Monday, April 30, 2007

from around the world- other voices

From Sherman YL Kuek, OSL
Sherman is an itinerant minister and an Adjunct Lecturer in Christian Theology at Seminari Theoloji Malaysia (STM). He spends much of his time journeying with his friends in reflecting on faith, life, and culture in a profoundly theological and yet simple way. Sherman blogs on www.ShermanKuek.net.

In speaking of contextualisation, there are (rather simplistically) two trends of thought:

1) The gospel consists of a "static universal core", a series of articulations which is time insensitive and perennially unchanging. The contextualisation project is simply about enfleshing this core with a cultural facade for the facilitation of communication and understanding. The core, essentially, does not change.

2) The gospel consists of a "dynamic universal core", a series of articulations which is time sensitive and perennially changing with the development of our theological understanding. The contextualisation project, whilst being about the cultural expression of this "dynamic universal core", is also about allowing the enfleshment process to provoke us to re-examine the legitimacy and relevance of the universal core. This means that the universal core, by its sheer dynamic nature, is vulnerable to being modified, changed, eradicated, retained, or reaffirmed in accordance with that deemed necessary.

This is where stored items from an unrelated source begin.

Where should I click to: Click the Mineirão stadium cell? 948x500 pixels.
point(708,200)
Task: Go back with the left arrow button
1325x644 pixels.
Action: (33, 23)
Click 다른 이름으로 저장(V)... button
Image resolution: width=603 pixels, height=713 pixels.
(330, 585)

I suspect that the "emerging" people are those who are more ready to embrace the second of the two approaches, and not anyone is willing to sit well with this methodological vulnerability.

But anyone who is seriously going to engage his/her context authentically would almost immediately see that the second of the two is probably the only way by which one can be authentically contextual in his/her theological methodology.

II
This section dwells on some further sustained thoughts pertaining to the "dynamic universal core". If we posit that the dynamic universal core is "time sensitive and perennially changing with the development of our theological understanding", what reasonable sources possess legitimate ascendancy over the dynamism of the core?

It is open knowledge that the emerging people are serious about engaging with the dominant culture confronting the Christian gospel (in the West the postmodern culture, and in Asia perhaps the postcolonial ethos). First and foremost, this engagement is about the vulnerability of allowing the dominant culture to challenge the Christian gospel with serious questions regarding the adequacy, accuracy, and even the absolute rightness of the latter.

But it is probably a misunderstanding beyond proportions that these people engaging with culture are actually permitting the culture to redefine the core. It is most likely that culture raises questions which shed doubt on the perennial universality of the core, but not necessarily that culture redefines the core.

In my observation, it seems to me that whilst culture is permitted the role of the "interrogator", the contextual thinkers are going back into the Great Christian Tradition to seek solutions for these problems raised by culture. They do not claim that culture itself provides the answers. They seem to have an implicit understanding that the Great Christian Tradition itself possesses more than a sufficient wealth of wisdom to provide plausible solutions for challenges posed by culture. The Great Christian Tradition causes one to expand and deepen the core such that one realises that his definition and demarcation of the core may have been overly limited and unnecessarily fossilised.

Thus, it is not uncommon for contextual thinkers to move beyond the boundaries of their own limited traditions (i.e. their denominational / traditional boundaries and familiar scope of theological positions) towards other even older traditions in search of responses to the problems posed by culture. This explains the openness of the emerging people towards the Roman Catholic and Eastern Orthodox traditions and their willingness to listen to other ecclesial voices beyond that with which they are familiar. Again, this is not something deemed acceptable to every Christian thinker of every tradition. Some traditions are, by their sheer nature, implicitly closed to conversations which challenge the rudiments of their all-familiar categories.

The Christian faith is more than 500 years old. In fact, the memory of the Christian Church goes back beyond 2,000 years. The contextual thinker holds on to this wealth of ecclesial life and therefore understands that there is no need for theological insecurity, for he has a long, long history - a Great Story of which he is a part - consisting of multiple voices of wisdom who have come before him and who would be able to infuse wisdom and impart solutions in his endeavour to be a relevant voice within the present scheme of life. This is the reservoir of ecclesial jurors for the contextual thinker which many others fail to observe or choose to ignore all together.

For him, the challenges posed by cultural confrontations do not cause him to pander into a state of intimidation and self-preserving defensiveness, for he looks beyond himself and his restrained traditional familiarity; and behold, a world of endless possibilities is open before him as he gleans from the voices of his many Fathers who once treaded the path on which he now finds himself. Someone aptly comments (and the contextual thinker certainly mirrors it well): "It's not about the old ways, it's about the much older ways".